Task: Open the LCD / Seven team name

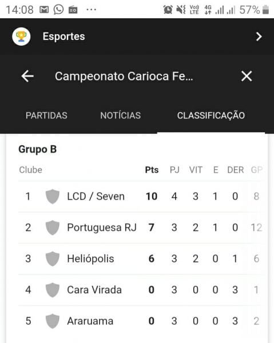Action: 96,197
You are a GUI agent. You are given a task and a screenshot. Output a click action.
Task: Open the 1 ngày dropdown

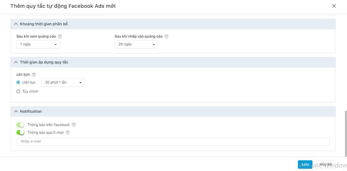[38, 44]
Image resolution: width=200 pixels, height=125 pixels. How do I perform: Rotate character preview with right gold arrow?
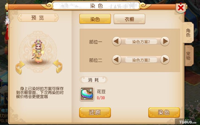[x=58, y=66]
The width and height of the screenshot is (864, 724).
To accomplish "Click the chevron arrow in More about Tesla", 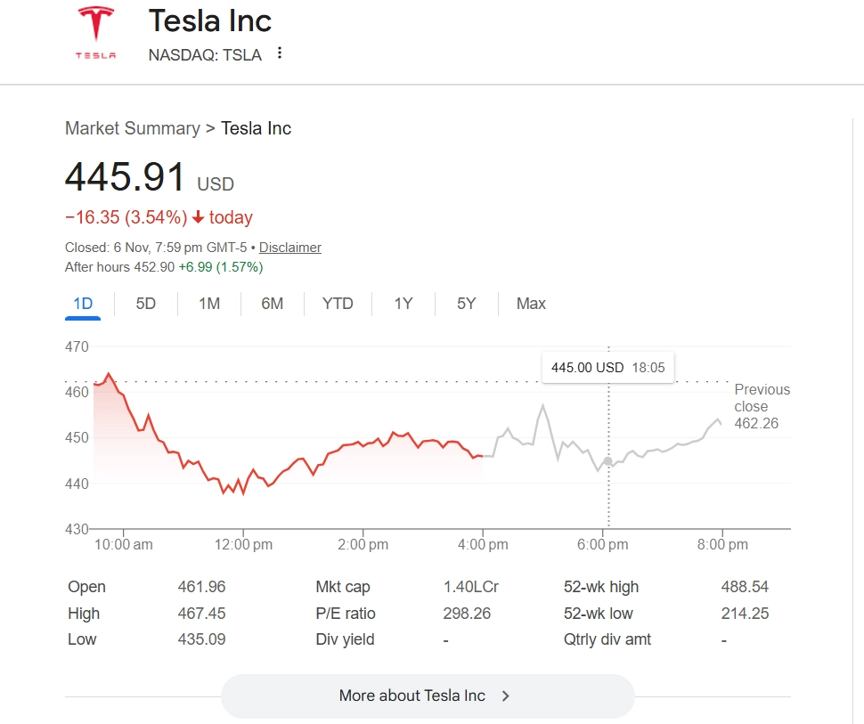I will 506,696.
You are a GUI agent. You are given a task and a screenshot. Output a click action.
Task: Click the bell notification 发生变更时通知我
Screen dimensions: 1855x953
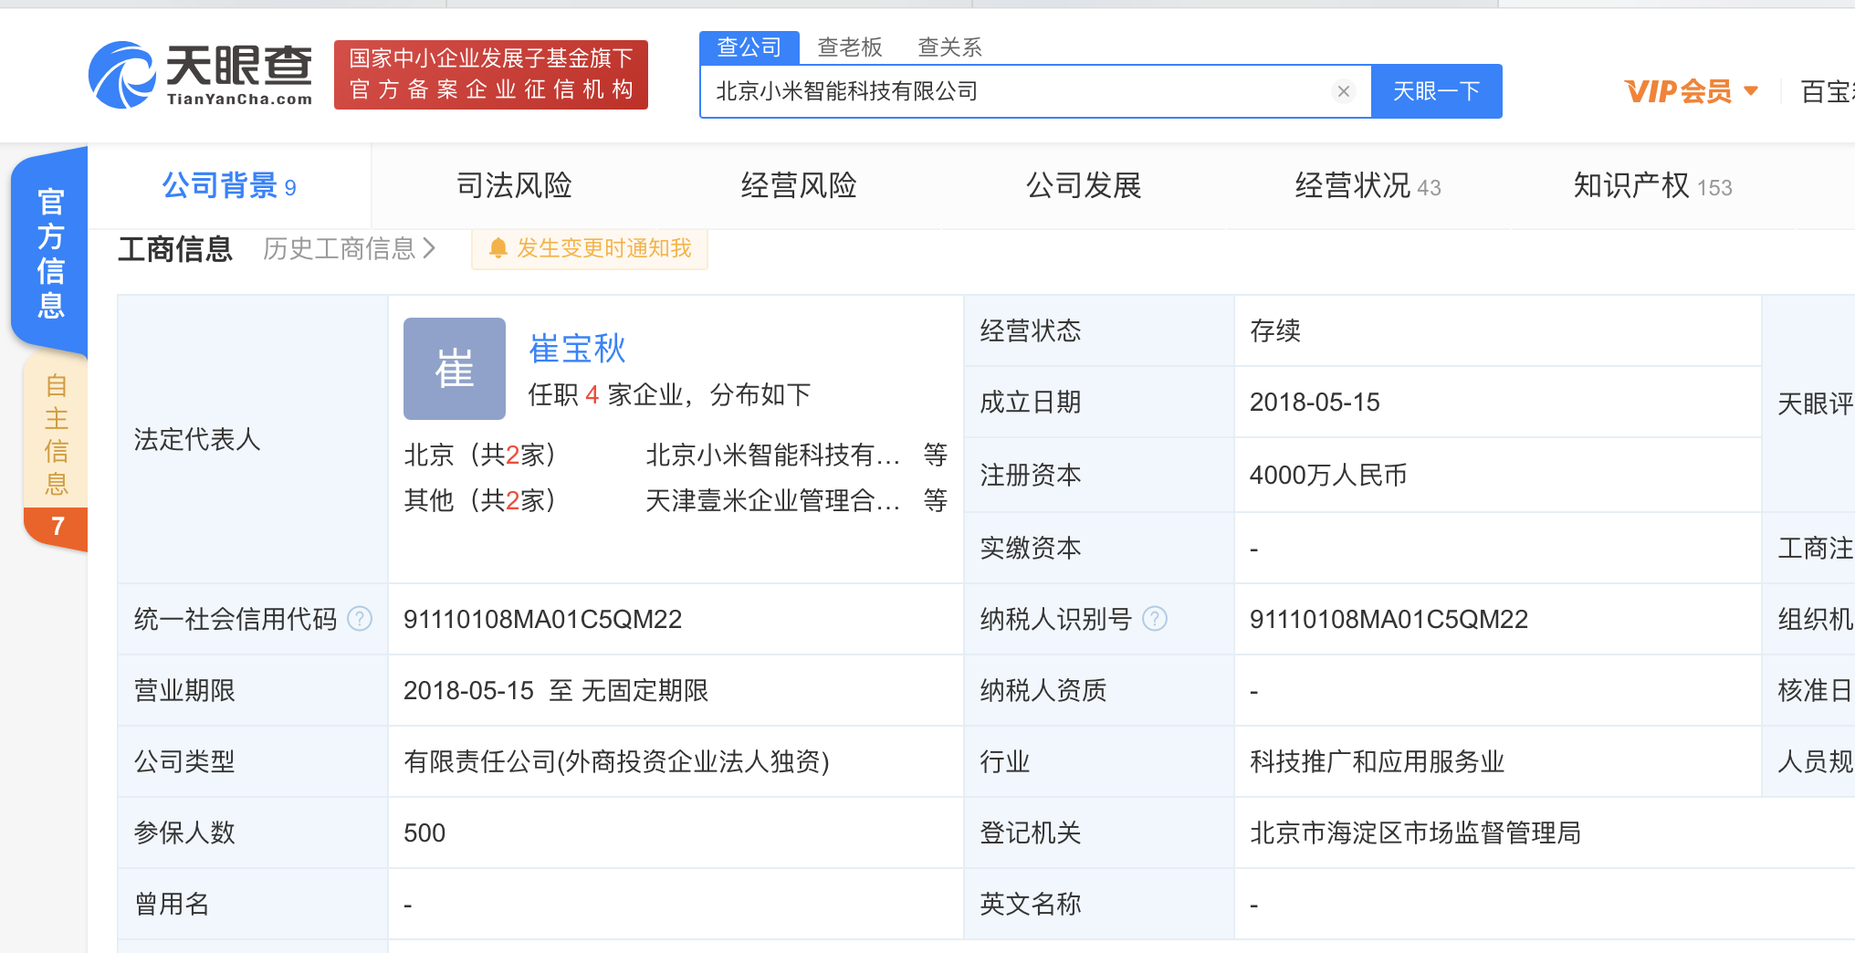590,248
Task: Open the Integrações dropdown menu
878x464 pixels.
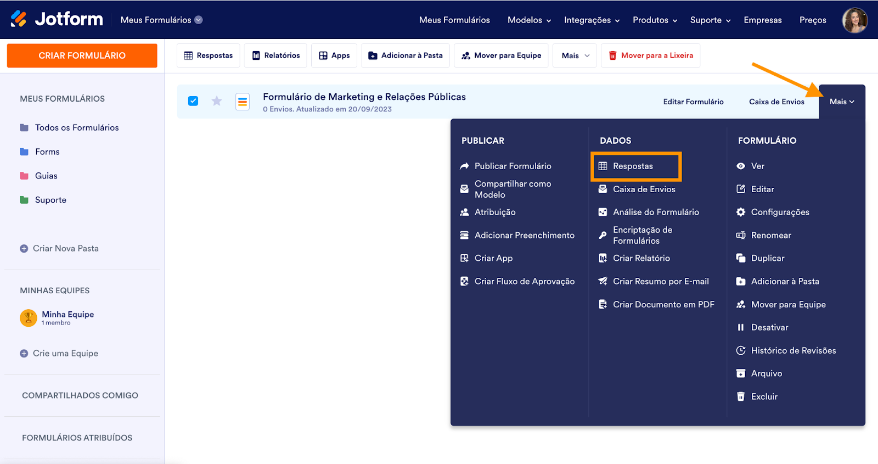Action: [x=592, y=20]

───

What the exercise asks: Nothing but the lines from the one with "Task: Click the bell notification 发生变更时通知我" through the end of the entries above, both included, should be set down, exactly and without pictures.

Solution:
Task: Click the bell notification 发生变更时通知我
Screen dimensions: 1855x953
590,248
Task: Open the Integrações dropdown menu
878x464 pixels.
Action: [x=592, y=20]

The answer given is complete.